Jennifer Keller, SRU professor of dance, said she has been so moved by the mass flight of Syrian refugees to Europe, she created "1,500 Miles to Budapest" as a tribute. Eighteen students will perform the choreography.
"While I can't present solutions to this crisis in my choreography, I've tried to create empathy among the dancers for the plight of these refugees and a greater understanding of what it means to leave one's home and endure an exhausting and perilous journey," Keller said.
The 1,500 miles symbolizes the journey between Syria and Budapest, Hungary. Thousands of migrants have made their way to Hungary in search of a better life due to unrest in Syria.
Students said they are honored to debut "1,500 Miles to Budapest."
"Through an improvisational process, it is amazing how Jennifer has given us a foundation through current events, and how inspired and vulnerable I have become," said Karen Montague, a dance and public health major from Roslyn.
"This piece takes me back to my travels in Budapest," said Aliecia Anderson, a dance major from Pittsburgh who has family in a small village outside Budapest. "I feel that a piece of my heart and soul will stay with this dance forever."

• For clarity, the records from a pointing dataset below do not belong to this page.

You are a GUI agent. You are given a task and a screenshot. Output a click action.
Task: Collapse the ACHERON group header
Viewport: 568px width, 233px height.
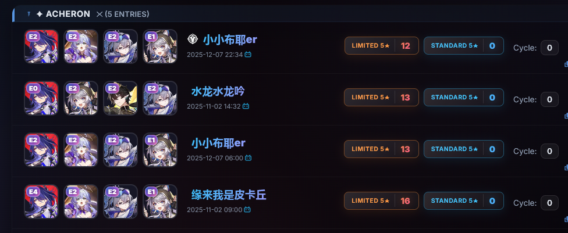(290, 14)
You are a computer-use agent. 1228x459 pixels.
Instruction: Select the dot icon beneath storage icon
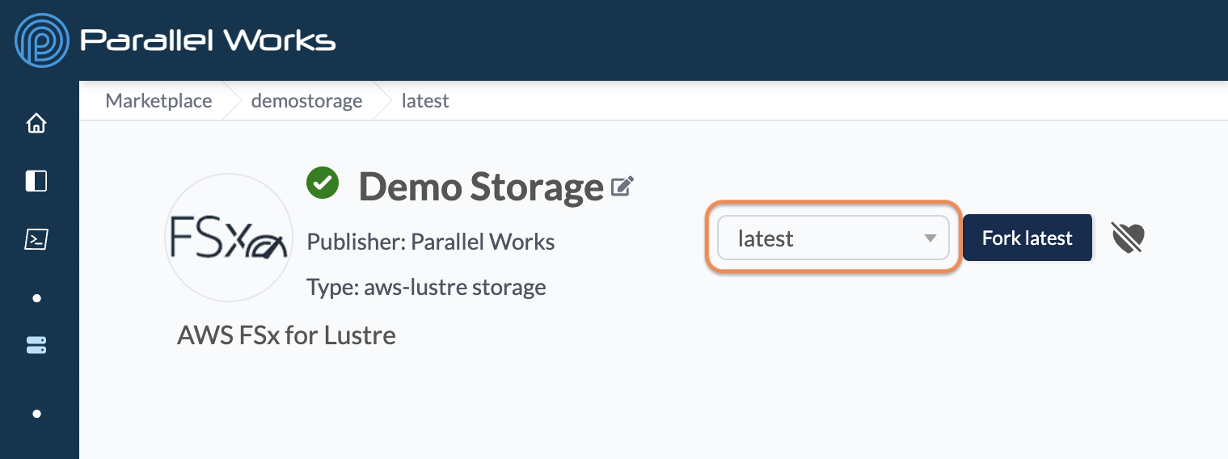pyautogui.click(x=36, y=414)

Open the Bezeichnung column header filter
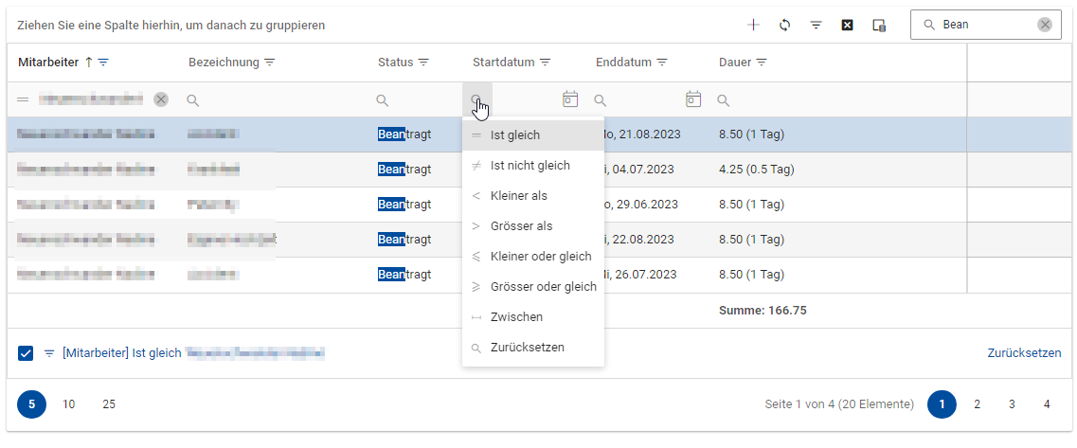(x=269, y=63)
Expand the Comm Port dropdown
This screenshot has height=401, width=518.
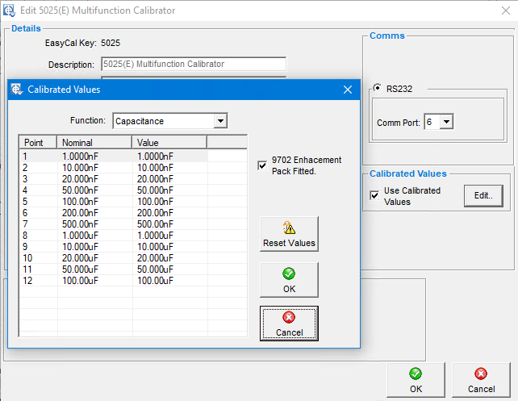point(446,122)
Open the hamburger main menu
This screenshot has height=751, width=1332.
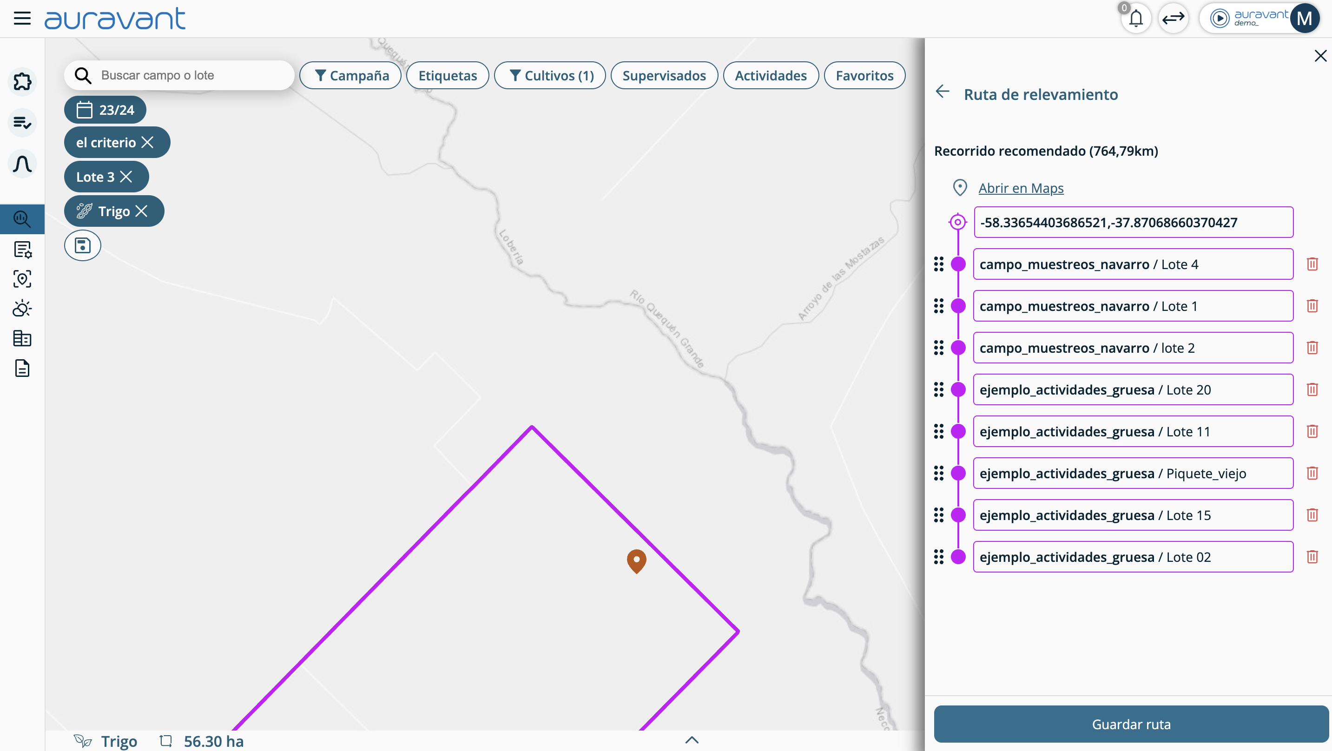coord(22,19)
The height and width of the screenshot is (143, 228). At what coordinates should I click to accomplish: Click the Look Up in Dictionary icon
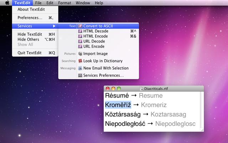[x=80, y=61]
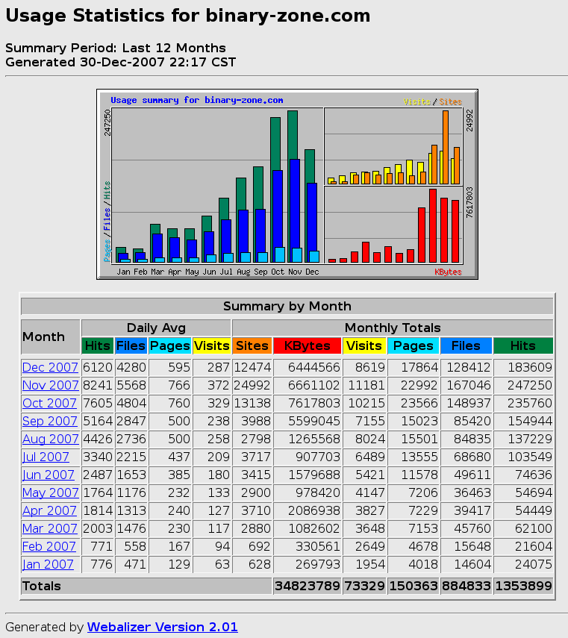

Several dance majors will perform solos during the concert. They include Malena Maust of Butler, Lindsay McGivern of Allison Park, Darrin Mosley of York, Monica Traggiai of Sarver and Kacei Womack of Philadelphia. Taylor Hahn of Hanover, Emmalee Hallinan of Altoona, Gabrielle Henry of Bethel Park and Alexandra Rodwick of Pittsburgh will present group chorography.
McGivern said she created a group work in a jazz aesthetic to examine the concepts of conformity and non-conformity.
"I started with the idea of never having my dancers leave the stage, and they became 'enclosed' in the space," she said. "I tried to develop innovative movement within a confined space; in other words, I tried to think outside the box while remaining inside the box."
Rodwick said she researched the five stages of emotional response to death and dying, originated by psychologist Elisabeth Kübler Ross.
"My choreography is a depiction of how individuals experience the five stages in any order, for various lengths of time, and to different severities," she said.
Traggiai said she was inspired to create her solo after studying for six weeks last summer at the prestigious American Dance Festival in Durham, North Carolina.
"My thoughts were consumed by how the brain functions and the decisions we make that affect our lives. This led me to investigate the neuro-science of decision-making, which opened up doors or choreographic possibilities for me," she said.
Hushon said she created her work following a favorite SRU philosophy class that examined the concept of free will.
"I decided to make this piece as a way to cope with my internal struggle about whether or not humans really have free will, or if the subconscious brain actually controls all of our thoughts, ideas and memories," she said.